I cannot say whether more Alabama women own vibrators than own Bibles. If I were guessing, I would suspect that a majority derive more use out of the vibrators. Certainly more pleasure. Nor does there appear to be any remotely rational basis for keeping sex toys out of the hands of married adults, or single adults, or even children. Now that we are relatively confident that masturbation does not make little girls go blind, or cause palms to sprout hair, exposure to sex toys shouldn't harm them. On the list of items that I might not want children to be exposed to in stores--guns, matches, poisons, junk food--sex toys are way down the list. Of course, if you don't want your daughter to use a dildo, don't buy her one. Don't take her shopping. Lock her into a chastity belt and raise her inside a stone tower like a Medieval princess. It's a free country, after all. Alas, children are resourceful. The average nine-year-old in Alabama probably knows more about human sexuality that several members of the 5th Circuit Court of Appeals. More fifth graders can tell you what a vibrator does than can tell you what a Supreme Court justice does. Which is why a prohibition on widely-used (and relatively-intuitive) devices is about as irrational as legislation comes.

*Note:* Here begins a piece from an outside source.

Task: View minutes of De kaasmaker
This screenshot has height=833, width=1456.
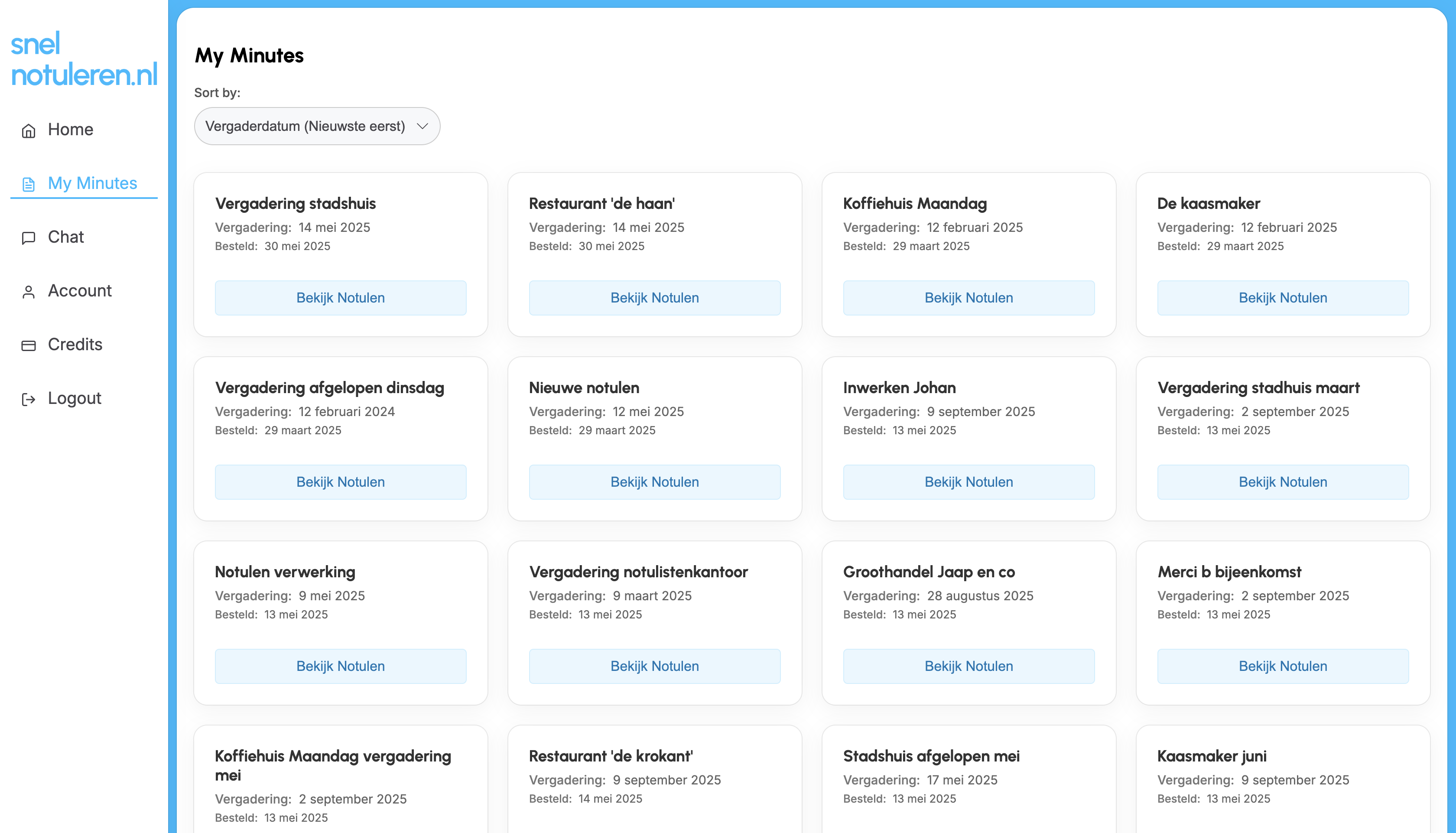Action: point(1283,297)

The brilliant and irreverent libertarian politician Loretta Nall spearheaded a campaign two years ago to mail sex toys to Attorney General Troy King. I'd like to make him a far better offer. MacArthur fellow Sarah Ruhl's brilliant new comedy, In the Next Room (or the Vibrator Play), opens on Broadway in November. The work, which premiered in Berkeley last winter, focuses on the origins of the vibrator as a medical device and its use to bring long-frigid Victorian Era wives to orgasm. Families will come to the show. So will tourists. Even Alabamans. They will enjoy themselves. I'd be thrilled if Attorney General King came to the opening as my guest. Not a date, just two grown men enjoying a lively, tasteful play about vibrators. We can even pick up a souvenir or two for Mrs. King, maybe something she can't buy in Alabama.